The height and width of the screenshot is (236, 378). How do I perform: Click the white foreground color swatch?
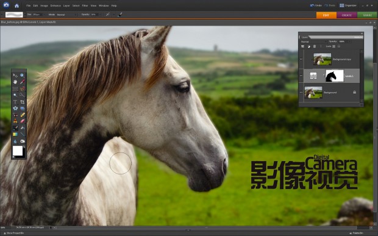(17, 151)
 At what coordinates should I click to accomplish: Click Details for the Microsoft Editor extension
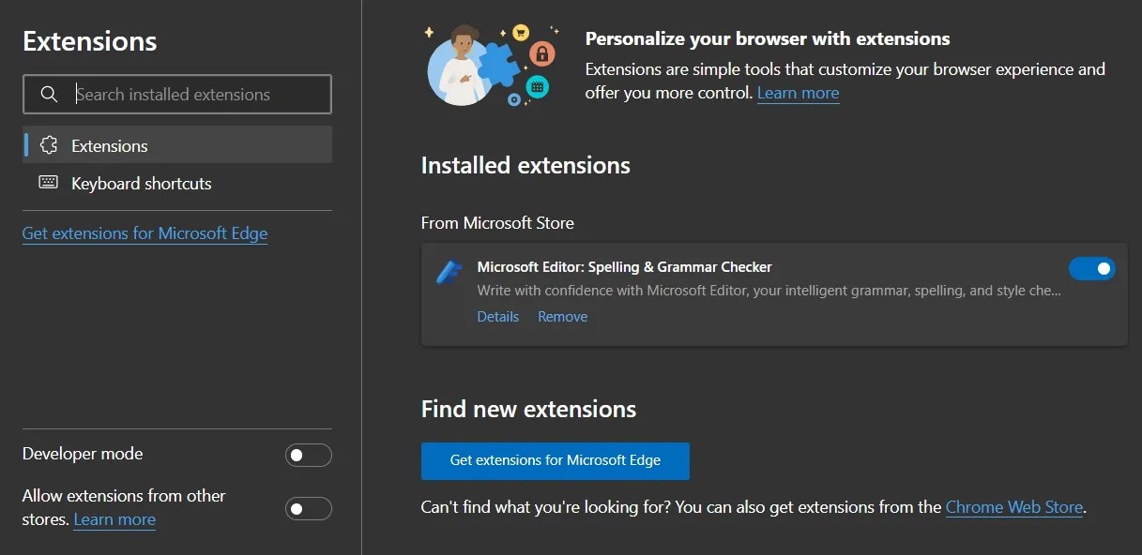[x=497, y=316]
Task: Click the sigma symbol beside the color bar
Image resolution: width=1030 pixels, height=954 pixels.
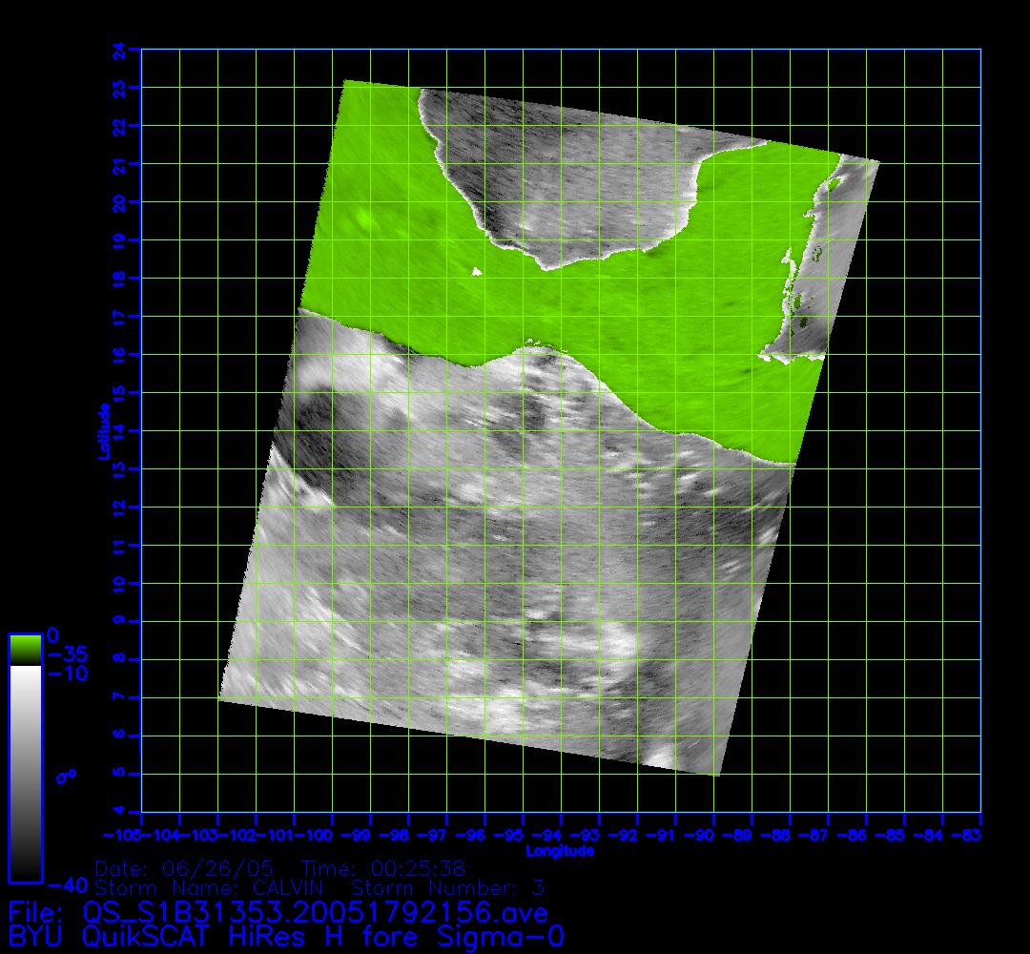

########################################

» WHAT THIS TASK INVOLVES:
Your task is to reproduce exactly the lines running from the line that contains "Task: Click the" to the end of the records, pictures excluded.

» RESPONSE BELOW:
Task: Click the sigma symbol beside the color bar
Image resolution: width=1030 pixels, height=954 pixels.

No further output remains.